**Task prompt:**
Give the listing as a numbered list, leaving out blank lines, starting at the first line of the listing and going on through the line that contains "(x=1105, y=627)".

**Information given:**
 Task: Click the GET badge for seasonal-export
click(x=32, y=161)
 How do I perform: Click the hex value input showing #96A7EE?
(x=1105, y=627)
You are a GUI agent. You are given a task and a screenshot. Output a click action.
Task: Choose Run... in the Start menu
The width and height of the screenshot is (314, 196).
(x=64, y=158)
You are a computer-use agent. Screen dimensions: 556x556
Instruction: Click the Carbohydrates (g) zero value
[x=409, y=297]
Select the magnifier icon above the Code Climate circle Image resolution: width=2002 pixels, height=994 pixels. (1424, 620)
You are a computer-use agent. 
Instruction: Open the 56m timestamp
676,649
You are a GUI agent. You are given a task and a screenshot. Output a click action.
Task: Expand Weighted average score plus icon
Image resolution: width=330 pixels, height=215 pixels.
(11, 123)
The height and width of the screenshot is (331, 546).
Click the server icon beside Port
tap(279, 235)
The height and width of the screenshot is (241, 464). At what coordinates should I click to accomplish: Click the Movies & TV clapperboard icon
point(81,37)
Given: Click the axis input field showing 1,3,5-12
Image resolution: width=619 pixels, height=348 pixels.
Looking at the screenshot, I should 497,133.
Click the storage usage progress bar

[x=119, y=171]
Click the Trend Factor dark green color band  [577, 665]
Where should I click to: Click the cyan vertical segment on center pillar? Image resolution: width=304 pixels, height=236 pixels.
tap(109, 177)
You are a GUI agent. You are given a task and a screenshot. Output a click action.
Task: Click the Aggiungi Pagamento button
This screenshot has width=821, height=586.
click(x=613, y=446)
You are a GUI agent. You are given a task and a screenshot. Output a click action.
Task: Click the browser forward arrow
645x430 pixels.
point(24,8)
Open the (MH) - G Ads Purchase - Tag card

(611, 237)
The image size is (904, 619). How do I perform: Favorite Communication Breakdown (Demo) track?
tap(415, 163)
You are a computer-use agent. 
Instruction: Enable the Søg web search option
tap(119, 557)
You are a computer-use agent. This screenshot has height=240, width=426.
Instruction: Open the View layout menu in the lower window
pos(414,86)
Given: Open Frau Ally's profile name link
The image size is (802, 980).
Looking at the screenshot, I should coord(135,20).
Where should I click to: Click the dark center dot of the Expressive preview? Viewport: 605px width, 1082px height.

**Solution for this task:**
1.  Task: Click the GET badge for seasonal-export
2. click(x=32, y=161)
3.  How do I perform: Click the hex value input showing #96A7EE?
4. (x=1105, y=627)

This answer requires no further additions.